WHAT YOU NEED TO DO: Isolate every line in the records below with "right" in it.

MATERIAL TO PROCESS START

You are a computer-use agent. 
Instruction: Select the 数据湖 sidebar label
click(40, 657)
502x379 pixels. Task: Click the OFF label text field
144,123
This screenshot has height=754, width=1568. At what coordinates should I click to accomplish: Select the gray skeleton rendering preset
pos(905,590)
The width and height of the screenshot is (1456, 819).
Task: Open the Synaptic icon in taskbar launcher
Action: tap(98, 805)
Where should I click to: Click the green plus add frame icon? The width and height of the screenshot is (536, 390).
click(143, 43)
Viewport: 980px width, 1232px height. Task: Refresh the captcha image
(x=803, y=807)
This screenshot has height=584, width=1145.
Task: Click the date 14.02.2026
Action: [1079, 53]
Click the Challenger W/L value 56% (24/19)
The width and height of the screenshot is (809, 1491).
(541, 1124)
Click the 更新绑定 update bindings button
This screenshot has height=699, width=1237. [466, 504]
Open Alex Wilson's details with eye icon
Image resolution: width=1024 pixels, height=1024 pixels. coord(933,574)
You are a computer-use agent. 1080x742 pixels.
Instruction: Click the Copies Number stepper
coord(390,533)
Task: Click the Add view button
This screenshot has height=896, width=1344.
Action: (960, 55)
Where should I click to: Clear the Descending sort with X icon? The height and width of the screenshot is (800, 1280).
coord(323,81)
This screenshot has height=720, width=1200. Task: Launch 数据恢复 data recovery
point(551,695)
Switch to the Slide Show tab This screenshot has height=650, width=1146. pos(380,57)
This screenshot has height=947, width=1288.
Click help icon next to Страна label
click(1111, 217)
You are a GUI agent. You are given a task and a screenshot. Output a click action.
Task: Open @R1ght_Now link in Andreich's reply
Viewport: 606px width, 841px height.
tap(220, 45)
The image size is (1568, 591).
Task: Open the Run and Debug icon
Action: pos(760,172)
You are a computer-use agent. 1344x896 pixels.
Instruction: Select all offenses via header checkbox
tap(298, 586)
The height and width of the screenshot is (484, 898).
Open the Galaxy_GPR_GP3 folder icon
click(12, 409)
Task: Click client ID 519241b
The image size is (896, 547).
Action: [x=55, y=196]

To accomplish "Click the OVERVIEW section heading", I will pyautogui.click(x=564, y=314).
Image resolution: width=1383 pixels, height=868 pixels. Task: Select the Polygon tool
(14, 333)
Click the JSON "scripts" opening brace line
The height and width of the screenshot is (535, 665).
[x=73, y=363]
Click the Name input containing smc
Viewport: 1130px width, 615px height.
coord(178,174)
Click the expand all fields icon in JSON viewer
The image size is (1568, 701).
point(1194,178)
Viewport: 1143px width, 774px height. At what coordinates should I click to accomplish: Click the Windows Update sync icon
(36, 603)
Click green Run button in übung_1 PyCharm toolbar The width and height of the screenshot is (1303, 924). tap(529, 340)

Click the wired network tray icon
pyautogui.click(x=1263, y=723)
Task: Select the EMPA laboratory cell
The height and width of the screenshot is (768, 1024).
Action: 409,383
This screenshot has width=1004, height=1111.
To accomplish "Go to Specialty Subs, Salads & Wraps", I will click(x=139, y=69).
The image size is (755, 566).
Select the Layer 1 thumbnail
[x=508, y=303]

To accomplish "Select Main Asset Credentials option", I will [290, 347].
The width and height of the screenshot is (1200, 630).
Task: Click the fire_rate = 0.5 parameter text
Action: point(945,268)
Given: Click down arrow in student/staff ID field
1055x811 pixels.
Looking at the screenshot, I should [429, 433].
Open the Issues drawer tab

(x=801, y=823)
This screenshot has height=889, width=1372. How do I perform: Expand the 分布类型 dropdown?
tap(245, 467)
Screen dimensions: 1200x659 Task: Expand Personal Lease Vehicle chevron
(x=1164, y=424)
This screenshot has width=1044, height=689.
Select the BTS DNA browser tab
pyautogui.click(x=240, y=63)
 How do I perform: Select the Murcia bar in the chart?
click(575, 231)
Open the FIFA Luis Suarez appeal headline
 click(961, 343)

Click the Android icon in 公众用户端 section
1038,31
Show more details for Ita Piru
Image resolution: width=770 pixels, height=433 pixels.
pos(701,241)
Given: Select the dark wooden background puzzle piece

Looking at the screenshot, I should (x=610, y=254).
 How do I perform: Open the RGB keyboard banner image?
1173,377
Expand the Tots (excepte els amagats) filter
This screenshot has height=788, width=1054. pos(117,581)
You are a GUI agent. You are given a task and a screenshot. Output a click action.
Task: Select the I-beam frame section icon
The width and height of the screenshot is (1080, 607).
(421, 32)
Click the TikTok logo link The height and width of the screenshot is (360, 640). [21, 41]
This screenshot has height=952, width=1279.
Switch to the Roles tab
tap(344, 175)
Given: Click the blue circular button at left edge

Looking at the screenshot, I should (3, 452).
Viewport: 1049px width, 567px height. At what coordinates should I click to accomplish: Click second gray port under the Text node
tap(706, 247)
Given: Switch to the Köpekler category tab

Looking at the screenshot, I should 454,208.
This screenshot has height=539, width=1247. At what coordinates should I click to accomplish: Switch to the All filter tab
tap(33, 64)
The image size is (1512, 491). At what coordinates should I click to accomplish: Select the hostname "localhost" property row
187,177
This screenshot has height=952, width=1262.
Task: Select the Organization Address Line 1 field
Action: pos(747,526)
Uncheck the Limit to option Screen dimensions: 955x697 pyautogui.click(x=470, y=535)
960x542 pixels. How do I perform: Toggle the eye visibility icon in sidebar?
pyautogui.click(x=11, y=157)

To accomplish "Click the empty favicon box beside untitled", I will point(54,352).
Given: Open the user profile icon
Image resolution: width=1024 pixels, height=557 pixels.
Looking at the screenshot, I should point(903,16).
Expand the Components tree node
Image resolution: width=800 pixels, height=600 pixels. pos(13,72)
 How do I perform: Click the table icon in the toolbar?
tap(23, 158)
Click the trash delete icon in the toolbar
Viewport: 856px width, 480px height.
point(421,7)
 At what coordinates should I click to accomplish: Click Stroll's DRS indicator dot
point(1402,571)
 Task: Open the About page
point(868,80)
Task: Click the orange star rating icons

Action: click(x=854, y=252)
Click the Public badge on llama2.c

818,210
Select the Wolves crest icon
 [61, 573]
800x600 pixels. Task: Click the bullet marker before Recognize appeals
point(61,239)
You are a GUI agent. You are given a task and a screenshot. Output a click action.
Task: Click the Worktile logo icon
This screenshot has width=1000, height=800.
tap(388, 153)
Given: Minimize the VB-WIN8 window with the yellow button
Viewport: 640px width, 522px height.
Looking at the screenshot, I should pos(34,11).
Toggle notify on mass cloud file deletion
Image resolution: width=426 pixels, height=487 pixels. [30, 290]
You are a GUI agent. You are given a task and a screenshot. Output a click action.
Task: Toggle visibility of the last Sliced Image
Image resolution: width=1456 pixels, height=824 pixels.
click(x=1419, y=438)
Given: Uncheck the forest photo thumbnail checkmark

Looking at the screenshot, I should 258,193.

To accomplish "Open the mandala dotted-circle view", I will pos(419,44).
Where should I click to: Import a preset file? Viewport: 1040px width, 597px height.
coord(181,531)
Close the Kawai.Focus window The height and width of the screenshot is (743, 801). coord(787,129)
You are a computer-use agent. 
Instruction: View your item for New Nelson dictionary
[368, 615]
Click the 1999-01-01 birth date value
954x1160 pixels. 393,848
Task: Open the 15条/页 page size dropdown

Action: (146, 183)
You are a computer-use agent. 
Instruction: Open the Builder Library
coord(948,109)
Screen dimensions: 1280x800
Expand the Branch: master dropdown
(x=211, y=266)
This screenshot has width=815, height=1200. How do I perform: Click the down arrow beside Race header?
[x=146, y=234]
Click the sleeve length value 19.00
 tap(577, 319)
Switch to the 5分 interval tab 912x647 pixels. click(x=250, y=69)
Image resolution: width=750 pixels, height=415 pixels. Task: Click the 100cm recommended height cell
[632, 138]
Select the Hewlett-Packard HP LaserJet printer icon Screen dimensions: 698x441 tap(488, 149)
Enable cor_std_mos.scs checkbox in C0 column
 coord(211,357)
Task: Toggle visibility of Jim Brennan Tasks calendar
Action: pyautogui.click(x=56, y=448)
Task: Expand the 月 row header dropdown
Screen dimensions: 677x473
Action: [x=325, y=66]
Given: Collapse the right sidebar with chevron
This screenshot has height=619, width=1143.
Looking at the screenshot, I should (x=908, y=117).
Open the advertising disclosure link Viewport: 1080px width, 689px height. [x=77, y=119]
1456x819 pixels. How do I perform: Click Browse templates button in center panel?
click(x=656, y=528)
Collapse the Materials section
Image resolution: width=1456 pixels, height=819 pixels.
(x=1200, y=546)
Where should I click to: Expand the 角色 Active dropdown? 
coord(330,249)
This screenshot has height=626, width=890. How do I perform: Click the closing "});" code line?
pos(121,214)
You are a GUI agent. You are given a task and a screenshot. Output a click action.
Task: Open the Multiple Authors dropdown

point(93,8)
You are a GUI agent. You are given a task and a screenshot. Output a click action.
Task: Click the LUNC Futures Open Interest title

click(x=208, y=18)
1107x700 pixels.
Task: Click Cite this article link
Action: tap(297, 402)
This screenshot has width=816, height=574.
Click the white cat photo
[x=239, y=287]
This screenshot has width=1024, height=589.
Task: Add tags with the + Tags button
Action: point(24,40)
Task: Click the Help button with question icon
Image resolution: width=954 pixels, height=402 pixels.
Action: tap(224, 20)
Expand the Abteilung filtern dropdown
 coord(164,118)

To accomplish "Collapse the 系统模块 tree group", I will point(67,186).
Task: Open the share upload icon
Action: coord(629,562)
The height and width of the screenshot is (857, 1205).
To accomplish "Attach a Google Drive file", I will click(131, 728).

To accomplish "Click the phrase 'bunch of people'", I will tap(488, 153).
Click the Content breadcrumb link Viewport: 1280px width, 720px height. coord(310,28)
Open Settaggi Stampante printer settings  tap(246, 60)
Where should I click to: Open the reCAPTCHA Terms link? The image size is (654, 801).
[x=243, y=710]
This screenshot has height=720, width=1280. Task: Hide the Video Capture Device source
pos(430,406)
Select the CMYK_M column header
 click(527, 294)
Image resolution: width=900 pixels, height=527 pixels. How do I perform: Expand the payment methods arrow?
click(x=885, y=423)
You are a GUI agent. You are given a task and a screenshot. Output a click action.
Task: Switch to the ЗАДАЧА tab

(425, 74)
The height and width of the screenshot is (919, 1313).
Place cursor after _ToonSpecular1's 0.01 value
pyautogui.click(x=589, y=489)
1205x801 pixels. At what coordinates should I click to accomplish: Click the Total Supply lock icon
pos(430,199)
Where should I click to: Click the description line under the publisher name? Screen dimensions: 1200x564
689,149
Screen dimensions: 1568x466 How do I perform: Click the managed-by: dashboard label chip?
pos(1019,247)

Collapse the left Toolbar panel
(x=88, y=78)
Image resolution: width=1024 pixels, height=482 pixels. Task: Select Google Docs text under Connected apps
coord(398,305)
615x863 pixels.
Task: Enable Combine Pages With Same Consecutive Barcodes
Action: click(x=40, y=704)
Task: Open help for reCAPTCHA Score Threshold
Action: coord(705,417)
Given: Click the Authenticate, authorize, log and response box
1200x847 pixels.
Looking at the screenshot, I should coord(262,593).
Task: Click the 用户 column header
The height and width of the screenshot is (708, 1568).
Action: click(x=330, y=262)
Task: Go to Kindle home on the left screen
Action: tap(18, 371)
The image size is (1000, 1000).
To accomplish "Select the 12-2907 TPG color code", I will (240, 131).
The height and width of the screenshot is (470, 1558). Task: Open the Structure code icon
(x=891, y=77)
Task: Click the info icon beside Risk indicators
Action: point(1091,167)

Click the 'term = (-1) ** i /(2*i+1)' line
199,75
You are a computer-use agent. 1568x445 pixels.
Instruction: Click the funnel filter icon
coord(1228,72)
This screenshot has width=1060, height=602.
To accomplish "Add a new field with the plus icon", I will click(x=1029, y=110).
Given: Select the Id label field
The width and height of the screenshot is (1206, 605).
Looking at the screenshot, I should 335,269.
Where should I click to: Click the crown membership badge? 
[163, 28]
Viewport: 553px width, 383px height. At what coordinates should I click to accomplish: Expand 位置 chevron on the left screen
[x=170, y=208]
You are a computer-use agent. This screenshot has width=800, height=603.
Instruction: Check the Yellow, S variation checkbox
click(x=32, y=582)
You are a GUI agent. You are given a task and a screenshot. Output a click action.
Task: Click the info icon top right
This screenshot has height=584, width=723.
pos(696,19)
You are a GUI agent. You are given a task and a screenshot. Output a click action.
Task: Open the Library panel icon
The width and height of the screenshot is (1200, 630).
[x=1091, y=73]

MATERIAL TO PROCESS END

WRITTEN ANSWER:
Given: Collapse the right sidebar with chevron
Task: Click the info icon top right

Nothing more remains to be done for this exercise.